10 kwi Krótka historia o bzie, który zakwitł w kwietniu
Historia ze skwerku z ostatnich dni:
– Mogę usiąść obok?
Starsza pani przesuwa się na ławce.
– Proszę.
– Wolę mieć tego bąbla na oku, bo bawi się tak, że zapomina o świecie.
– Dużo ich tu dzisiaj! Ten z lodem to pani?
– Tak, ten – biorę łyk wody – Można się poczuć jak w wakacje.
– Wie pani, mi się to nie podoba.
– Hm..
– Kto to widział w kwietniu takie ciepło?
– Hm… 26, jutro ma być 16. Nie pamięta pani takiego kwietnia?
– Były lata, że na Wielkanoc boso się chodziło, ale to wyjątkowo. Teraz cały rok inaczej wygląda. Gdzie są pory roku?
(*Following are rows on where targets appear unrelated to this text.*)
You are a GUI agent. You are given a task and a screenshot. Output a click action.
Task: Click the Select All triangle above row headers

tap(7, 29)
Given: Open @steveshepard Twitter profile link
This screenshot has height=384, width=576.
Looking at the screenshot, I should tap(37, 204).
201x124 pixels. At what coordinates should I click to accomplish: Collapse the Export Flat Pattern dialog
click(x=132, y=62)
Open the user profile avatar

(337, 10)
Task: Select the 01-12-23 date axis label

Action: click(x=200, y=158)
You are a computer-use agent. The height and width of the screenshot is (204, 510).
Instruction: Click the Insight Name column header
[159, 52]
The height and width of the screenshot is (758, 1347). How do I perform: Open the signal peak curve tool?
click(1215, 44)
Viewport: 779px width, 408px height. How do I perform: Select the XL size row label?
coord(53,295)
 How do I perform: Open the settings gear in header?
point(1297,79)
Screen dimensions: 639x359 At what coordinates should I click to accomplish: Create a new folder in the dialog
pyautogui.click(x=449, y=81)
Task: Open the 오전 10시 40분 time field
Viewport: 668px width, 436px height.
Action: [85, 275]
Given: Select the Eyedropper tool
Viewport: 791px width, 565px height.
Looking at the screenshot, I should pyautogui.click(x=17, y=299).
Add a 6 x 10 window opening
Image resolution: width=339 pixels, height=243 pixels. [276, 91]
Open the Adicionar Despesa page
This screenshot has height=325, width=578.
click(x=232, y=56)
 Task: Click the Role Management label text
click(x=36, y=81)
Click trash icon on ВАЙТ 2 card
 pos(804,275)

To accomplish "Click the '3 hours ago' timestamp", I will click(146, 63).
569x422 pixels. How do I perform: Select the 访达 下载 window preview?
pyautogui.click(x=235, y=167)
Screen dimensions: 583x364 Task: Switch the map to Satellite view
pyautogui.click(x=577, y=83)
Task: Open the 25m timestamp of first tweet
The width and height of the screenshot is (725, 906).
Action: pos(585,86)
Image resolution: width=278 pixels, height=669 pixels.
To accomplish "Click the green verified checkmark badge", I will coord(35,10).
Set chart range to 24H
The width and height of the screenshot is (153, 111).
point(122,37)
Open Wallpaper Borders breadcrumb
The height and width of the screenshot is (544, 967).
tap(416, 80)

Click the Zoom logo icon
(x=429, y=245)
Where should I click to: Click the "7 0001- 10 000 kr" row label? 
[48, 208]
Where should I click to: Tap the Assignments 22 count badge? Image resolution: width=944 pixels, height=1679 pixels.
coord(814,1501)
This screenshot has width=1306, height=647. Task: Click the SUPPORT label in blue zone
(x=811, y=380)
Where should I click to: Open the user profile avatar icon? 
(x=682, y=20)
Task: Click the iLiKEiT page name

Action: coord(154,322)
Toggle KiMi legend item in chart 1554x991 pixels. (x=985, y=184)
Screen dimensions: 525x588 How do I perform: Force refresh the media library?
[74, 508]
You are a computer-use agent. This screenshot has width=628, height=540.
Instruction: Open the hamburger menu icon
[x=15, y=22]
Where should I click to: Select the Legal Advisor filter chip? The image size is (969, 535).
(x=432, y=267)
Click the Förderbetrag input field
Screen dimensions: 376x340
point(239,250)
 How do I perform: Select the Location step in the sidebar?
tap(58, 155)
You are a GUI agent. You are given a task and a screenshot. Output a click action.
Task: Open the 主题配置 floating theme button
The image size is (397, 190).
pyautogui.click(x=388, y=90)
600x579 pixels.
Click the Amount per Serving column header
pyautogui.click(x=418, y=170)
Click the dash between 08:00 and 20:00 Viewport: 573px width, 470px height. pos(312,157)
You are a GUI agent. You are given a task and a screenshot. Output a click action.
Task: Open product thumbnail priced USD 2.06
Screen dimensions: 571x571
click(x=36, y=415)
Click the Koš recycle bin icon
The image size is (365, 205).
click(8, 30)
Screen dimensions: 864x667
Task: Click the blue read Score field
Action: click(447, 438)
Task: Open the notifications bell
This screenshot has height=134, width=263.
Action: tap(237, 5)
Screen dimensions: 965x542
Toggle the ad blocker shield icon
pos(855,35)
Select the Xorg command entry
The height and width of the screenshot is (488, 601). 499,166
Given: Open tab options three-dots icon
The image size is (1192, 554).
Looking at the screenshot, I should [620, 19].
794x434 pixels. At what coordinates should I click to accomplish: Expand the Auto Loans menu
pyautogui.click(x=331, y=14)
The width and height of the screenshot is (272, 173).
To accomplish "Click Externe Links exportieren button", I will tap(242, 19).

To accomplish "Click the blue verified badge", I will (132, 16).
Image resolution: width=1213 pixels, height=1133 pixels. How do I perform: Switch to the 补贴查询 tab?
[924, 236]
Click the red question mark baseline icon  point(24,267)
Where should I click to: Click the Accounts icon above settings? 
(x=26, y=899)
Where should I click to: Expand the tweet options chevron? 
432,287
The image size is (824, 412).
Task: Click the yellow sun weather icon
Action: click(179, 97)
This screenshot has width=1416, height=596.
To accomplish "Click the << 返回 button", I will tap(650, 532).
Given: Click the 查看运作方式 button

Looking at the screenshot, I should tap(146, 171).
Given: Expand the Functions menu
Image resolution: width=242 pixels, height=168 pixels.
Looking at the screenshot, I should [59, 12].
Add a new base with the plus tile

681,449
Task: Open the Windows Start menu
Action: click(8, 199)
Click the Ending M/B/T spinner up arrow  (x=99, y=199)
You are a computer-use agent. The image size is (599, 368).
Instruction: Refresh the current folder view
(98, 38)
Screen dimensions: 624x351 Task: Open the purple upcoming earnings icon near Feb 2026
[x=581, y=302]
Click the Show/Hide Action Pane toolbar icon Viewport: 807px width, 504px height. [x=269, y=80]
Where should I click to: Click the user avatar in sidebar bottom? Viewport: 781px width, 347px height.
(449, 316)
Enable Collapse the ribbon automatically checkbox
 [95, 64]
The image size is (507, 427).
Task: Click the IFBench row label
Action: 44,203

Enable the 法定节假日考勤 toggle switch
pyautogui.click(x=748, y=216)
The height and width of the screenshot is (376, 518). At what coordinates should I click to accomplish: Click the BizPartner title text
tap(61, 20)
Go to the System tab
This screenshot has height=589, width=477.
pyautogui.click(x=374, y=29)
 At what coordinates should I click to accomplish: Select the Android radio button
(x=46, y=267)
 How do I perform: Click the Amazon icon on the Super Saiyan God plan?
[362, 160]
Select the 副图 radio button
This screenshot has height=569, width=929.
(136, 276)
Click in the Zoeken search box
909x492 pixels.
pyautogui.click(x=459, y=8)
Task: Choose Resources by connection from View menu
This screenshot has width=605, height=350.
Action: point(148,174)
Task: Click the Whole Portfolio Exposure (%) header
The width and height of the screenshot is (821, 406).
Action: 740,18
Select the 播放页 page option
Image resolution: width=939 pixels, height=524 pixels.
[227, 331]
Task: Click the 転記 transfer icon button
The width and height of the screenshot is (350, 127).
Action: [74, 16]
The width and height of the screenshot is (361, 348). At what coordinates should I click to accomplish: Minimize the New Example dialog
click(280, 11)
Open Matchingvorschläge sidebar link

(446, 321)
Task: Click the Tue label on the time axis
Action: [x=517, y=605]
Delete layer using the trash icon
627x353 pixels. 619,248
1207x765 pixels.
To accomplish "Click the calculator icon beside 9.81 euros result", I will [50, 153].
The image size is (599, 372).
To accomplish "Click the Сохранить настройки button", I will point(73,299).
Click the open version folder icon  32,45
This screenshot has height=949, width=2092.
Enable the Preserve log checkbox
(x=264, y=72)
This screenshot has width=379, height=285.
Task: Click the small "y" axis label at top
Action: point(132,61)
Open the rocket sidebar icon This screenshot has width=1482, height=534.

To nie jest dobre dla przyrody, wie pani?
– Wiem – wzdycham cicho i myślę, że czasy kiedy rozmowy o pogodzie były rozmowami „o niczym” zupełnie zmieniają swój „ciężar”.
***
Marzec 2024 był najcieplejszym marcem w historii pomiarów a przy tym 10. z rzędu rekordowo ciepłym miesiącem.
Nie mam na to innego słowa, jak to, że odklejamy się od świata, jaki znamy.
Kluczowe słowo to stabilność. Zmiana klimatu to utrata gruntu pod nogami.
Nauczyliśmy się żyć, pracować, budować domy, uprawiać żywność, podróżować i odpoczywać w możliwie przewidywalnych warunkach.
Utrata tej przewidywalności rodzi bezpośrednie zagrożenia (powodzie, susze, zniszczenia infrastruktury, spadek panów rolnych, głód…) i konflikty na wielu polach.
***
Czasem ktoś pyta: Co mogę z tym zrobić? Tak na co dzień?
Nie wiem… Może zauważać to, co bliskie, co znajome?
🗣 Niech ktoś, kto ma ogród powie, czy kwitnienie drzew i krzewów na początku kwietnia go cieszy.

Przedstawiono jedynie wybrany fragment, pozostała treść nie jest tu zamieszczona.